Los años siguientes fueron los más sombríos. “Me había pasado la vida escapándole al tema del dinero –escribe en A salto de mata– y de pronto ahora no podía pensar en otra cosa.” Su turbulento matrimonio con Davis terminó en 1978 y pasó por “una crisis muy fea”, según sus propias palabras. “El suelo se abría bajo mis pies… las cosas a las que me aferraba hasta entonces de pronto ya no estaban.”
Al año siguiente, la muerte de su padre, Sam, fue el disparador de un cambio. No sólo porque su pequeña herencia le permitió seguir escribiendo, sino también porque enseguida se embarcó en un libro sobre la búsqueda de aquel padre ausente y lejano y que se convirtió en la espléndida novela autobiográfica La invención de la soledad.
En 1981, el año anterior a la publicación de La invención de la soledad, Auster conoció a Hustvedt en una lectura de poesía. “La broma familiar –cuenta ella– es que a mí enamorarme me llevó 60 segundos y a él, un par de horas.
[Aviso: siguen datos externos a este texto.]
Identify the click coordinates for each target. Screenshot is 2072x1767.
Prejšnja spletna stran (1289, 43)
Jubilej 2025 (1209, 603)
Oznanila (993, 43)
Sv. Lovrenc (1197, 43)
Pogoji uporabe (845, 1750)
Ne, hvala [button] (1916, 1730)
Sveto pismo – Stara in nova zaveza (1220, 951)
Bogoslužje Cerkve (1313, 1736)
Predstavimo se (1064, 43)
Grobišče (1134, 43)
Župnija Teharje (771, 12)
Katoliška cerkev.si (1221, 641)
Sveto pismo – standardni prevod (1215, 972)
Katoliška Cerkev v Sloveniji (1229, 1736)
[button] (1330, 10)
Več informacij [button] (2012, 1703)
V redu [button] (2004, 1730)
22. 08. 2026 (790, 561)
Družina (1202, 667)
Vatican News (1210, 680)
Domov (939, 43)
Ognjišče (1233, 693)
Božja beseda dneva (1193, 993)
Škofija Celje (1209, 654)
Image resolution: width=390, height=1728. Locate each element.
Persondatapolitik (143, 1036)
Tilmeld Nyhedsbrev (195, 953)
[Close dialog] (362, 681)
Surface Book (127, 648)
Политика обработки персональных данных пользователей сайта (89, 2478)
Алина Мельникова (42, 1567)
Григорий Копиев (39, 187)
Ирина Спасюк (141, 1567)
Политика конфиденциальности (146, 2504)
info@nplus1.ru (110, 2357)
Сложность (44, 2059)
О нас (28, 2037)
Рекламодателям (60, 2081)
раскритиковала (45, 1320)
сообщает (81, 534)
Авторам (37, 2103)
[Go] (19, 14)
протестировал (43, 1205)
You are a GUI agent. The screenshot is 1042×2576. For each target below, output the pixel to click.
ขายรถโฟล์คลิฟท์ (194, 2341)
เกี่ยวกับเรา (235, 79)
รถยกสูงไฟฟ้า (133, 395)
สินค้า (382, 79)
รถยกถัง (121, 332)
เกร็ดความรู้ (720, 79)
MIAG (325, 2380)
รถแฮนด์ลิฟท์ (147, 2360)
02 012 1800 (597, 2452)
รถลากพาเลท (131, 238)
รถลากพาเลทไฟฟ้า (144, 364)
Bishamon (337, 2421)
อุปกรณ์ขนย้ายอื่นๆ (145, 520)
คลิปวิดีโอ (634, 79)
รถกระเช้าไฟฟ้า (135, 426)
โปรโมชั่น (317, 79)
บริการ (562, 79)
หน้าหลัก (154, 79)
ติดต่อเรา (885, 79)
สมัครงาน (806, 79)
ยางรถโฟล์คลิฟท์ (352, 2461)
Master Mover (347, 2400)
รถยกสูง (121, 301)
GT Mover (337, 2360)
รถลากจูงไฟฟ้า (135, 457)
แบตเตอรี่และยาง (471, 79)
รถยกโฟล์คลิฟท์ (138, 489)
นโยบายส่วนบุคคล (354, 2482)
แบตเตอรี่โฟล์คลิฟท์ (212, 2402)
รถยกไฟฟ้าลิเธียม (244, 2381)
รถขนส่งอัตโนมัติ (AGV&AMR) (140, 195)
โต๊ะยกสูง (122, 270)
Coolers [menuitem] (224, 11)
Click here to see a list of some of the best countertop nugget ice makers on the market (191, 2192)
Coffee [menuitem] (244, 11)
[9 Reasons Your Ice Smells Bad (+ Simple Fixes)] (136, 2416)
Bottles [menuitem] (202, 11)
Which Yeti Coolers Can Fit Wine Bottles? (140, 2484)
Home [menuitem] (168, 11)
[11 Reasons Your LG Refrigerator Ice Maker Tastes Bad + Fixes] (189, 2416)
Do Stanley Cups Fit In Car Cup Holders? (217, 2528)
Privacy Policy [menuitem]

Todo el asunto fue muy rápido.”
Auster suele decir que ella lo salvó: “Suena sentimental, porque ya hace 36 años que estamos juntos, pero es la persona más inteligente que he conocido”. Ella siempre es su primera lectora, “y nunca me hizo una sugerencia que yo no siguiera”. Recientemente, Hustvedt publicó una colección de ensayos que lleva como título A Woman Looking at Men Looking at Women (“Una mujer que mira a un hombre que mira a las mujeres”). Le pregunto a Auster si alguna vez su esposa lo confrontó por el modo en el que representa a las mujeres en sus libros. “Nunca”, contesta él. “Con el correr de los años aprendí muchísimo de ella. Es una feminista apasionada y estoy de acuerdo con ella en todas sus posturas, que también son las mías.”
Para Auster, el cambio de vida que experimentó al conocer a Hustvedt es el perfecto ejemplo del “desconcertante” modo en el que operan las contingencias. En la misma línea, dice que si no hubiera recibido (dos veces) la llamada equivocada de un hombre que preguntaba por la agencia de detectives Pinkerton, nunca habría escrito Ciudad de cristal. Tal vez interpretar los hechos de esa manera sea ir demasiado lejos, pero Auster tiene una profunda afinidad con las historias de coincidencias y con lo inesperado.
El novelista trabajó en 4321 manteniendo sus costumbres de la vieja escuela, especialmente por su fidelidad con la escritura a mano y el uso de su fiel máquina de escribir Olympia, que está sobre su escritorio desde 1974 y a la que incluso le dedicó un libro llamado La historia de mi máquina de escribir, en colaboración con el artista Sam Messer.
Auster confiesa que le gusta el sonido de las teclas, pero que recién acude a su Olympia cuando el párrafo que estuvo trabajando en su libreta de notas parece terminado. Le desagradan las computadoras y cree que Amazon es “el enemigo”. Todos los días, después de trabajar seis horas en una nueva novela, se siente “vaciado”. Dice que escribir libros es “física y mentalmente extenuante”. Para relajarse, suele mirar alguna película clásica junto con su esposa.
Según Auster, “solamente alguien que de verdad siente la obligación de hacerlo es capaz de encerrarse todos los días en un cuarto… Cuando pienso en todas las alternativas, en lo hermosa que puede ser la vida, me parece una locura vivir así”.
Volviendo a su obsesión con Trump y con el estado del país, señala que suele atormentarse con la misma pregunta que pone en boca de Ferguson 4: “Si el mundo está en llamas, ¿para qué servirían las obras de ficción?”.
Pero ahí sigue “esa hambre de escribir, de intentarlo nuevamente, por más que las buenas frases se nieguen a salir”, insiste Auster. “La emoción y la lucha son alentadoras y vivificantes. Cuando escribo, simplemente me siento más vivo.”